1.Interaction with the end-user (since no school ever taught me that)
2.NAT; so many confusing terminologies (static identity, dynamic identity, outside nat, inside nat)
3.Multicast (Never used it)
4.OSPF on a frame-relay network

All i can remember for now


dallas
March 22, 2013 at 9:28 p.m. UTC

Getting my head around acl direction in a asa, for some reason that seemed to baffle me.


WIlliam
April 18, 2013 at 11:59 a.m. UTC

The politics of it; Re:
"I'd go back and explain the politics in IT and the importance of strong IT leadership. For example, many times the IT team may have several methods to resolve an issue or accomodate a request, but I have found that many of those solutions should not be recommended because as someone else mentioned, the cheapest and/or fastest is often the one chosen by business management"

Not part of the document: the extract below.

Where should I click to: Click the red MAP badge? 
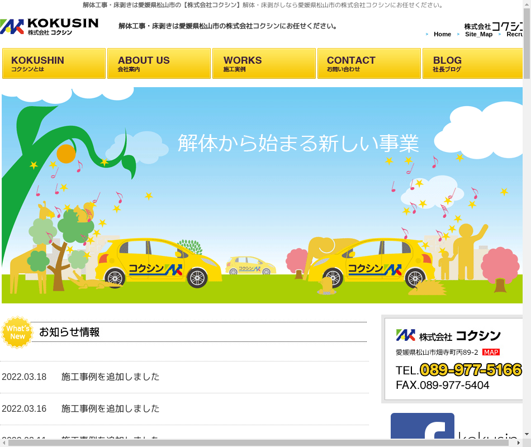491,352
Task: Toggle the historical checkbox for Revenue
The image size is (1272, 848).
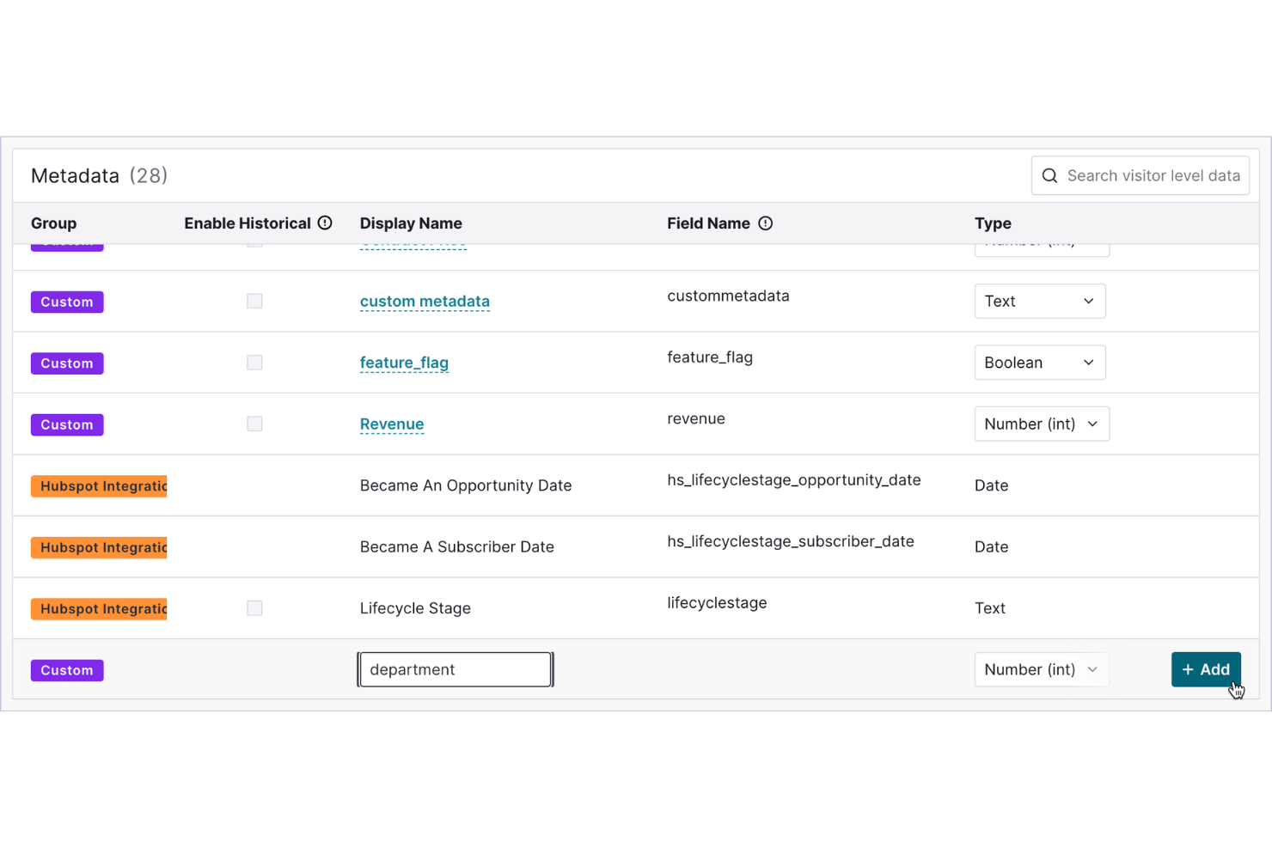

Except that also this does not work long term - you and your team become the enemy - since your are deemed a power center, that has all the answers that seem to cost more.
In my last job i came in when they were dismantling a group of entrenched architects.
the politics - the bad blood -toxic - before long we all left - with this phrase in my head - explain it to me like in Ben and Jerry and all i only is need good enough.


yamson
April 18, 2013 at 12:03 p.m. UTC

Virtual switch module and virtual ports and virtual port grps and policies attached to them.
in data center networking when virtualization is rampant - it works but defies the idea i have of STP domains


oneduffer
April 24, 2013 at 5:20 p.m. UTC

d'oh: static routing and default routes, but all the above is good!


Sherief El Hamalawy
June 22, 2013 at 9:57 a.m. UTC

This is absolutely right, that's why i decided to make a campaign after 2 and a half years of networking and i called it "Back to Basics". I decided to do several things that makes me understand the concept more than the operation of of protocols and networking

  1. Read the first RFCs for TCP/IP and learn the evolution of the network
  2. READ RFCs first then read Vendors implementation. (Refer to point 1)
  3. Use packet dissection tools like Wireshark for every packet that passes by ( very time consuming, but very rewarding )
  4. Listen to people like Ivan pepelnjak and Greg Ferro podcasts and video casts and follow blogs like yours ;)
  5. Document everything that I tend to forget about concepts and even operations in a Blog, it makes you obligated to understand so that you can type it out on the Internet

Saurabh
August 27, 2013 at 11:58 p.m. UTC

Few on top of my mind are :

1) Various WAN types such as EoSDH , STM1 , Channelized E1/T1 , POS , DWDM etc . Over period of time you start getting better understanding of these things.

2) IPSec...ofcourse.

3) UNIX... :-(


George
October 11, 2013 at 7:54 p.m. UTC

I think the whole Windows name resolution system (NetBIOS names, WINS, etc) was the hardest for me when I moved from a UNIX world to a Windows world. As far as networking ? Would have to be switching versus routing.


Cicero08
June 16, 2016 at 10:10 p.m. UTC

I AM a newb...I'm attending the Rackspace Open Cloud Academy to get my Network + Certification, then move on to either NetOps or Linux (Redhat)... I'm absorbing a goodly amount of information, and all while having no practical IT experience. So far, I'm absorbing most of the concepts. I will say subnetting has given me the biggest headaches. The OSI Model is not too tough. I'm still committing to memory the layers--which have a sensible order. Acronyms--outside of the military, I have never seen so many acronyms! I'm glad to have found your site...Thanks.